Nomad Remote Tools Hub (NORTH)

Introduction

NORTH (the NOMAD OASIS Remote Tools Hub) is a NOMAD OASIS service which makes preconfigured scientific software of different communities available coupled to the OASIS and accessible via the webbrowser. This part of the proposal documents examples for specific NeXus-related work to some of the tools and containers available in NORTH.

One tool is the paraprobe-toolbox software package in the the apm tools container. The software is developed by M. Kühbach et al..

Here we show how NeXus is used to consistently define application definitions for scientific software in the field of atom probe.

In this community the paraprobe-toolbox is an example of an open-source parallelized software for analyzing point cloud data, for assessing meshes in 3D continuum space, and analyzing the effects of parameterization on descriptors about the microstructure of materials which were studied with atom probe microscopy.

The need for a thorough documentation of the tools in not only the paraprobe-toolbox was motivated by several needs:

First, users of software would like to better understand and also be able to study themselves which individual parameter and settings for each tool exists and configuring these affects their analyses quantitatively.

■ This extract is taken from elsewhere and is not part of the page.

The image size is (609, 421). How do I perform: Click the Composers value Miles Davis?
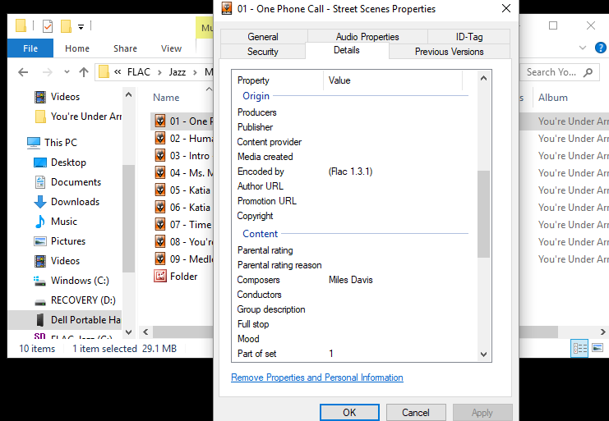click(351, 280)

Second, scientific software like those of the paraprobe-toolbox implement a numerical workflow where multiple data sources and previous analysis results are processed and carried through more involved analysis with several steps.

Individual tools are developed in C/C++ and/or Python. Here, having a possibility for provenance tracking is useful as it is one component and requirement for making workflows exactly numerically reproducible and thus to empower scientists to fullfill better the “R”, i.e. reproducibility of daily FAIR research practices.

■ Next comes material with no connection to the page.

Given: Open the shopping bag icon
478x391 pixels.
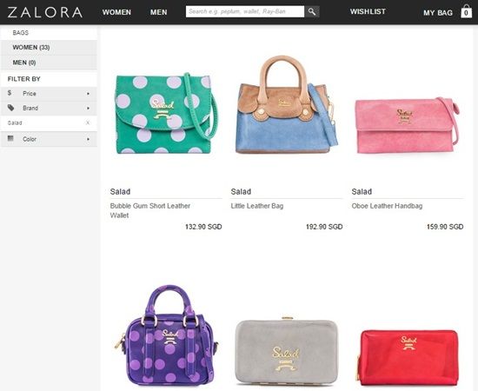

The paraprobe-toolbox is one example of a software which implements a workflow via a sequence of operations executed within a jupyter notebook (or Python script respectively). Specifically, individual tools are chained and convenience function are available to create well-defined input/configuration files for each tool. These config files instruct the tool upon processing.

In this design, each workflow step (with a tool) is in fact a pair (or triple) of at least two sub-steps: i) the creation of a configuration file, ii) the actual analysis using the Python/or C/C++ tools, iii) the optional of the results in the HDF5 file from each tool run with other software in Python or Matlab for instance.

What has been achieved so far?

This proposal summarizes the first (of two) steps which change the interface and file interaction in all tools of the paraprobe-toolbox to accept exclusively well-defined configuration files and yield specific output.

Data and metadata between the tools are exchanged with HDF5/NeXus files. Specifically, we created for each tool an application definition (see below) which details all possible settings and options for the configuration as to guide users. The config(uration) files are HDF5 files, whose content matches to the naming conventions of the respective application definition for each tool. As an example NXapm_paraprobe_config_surfacer specifies how a configuration file for the paraprobe-surfacer tool should be formatted and which parameter it contains.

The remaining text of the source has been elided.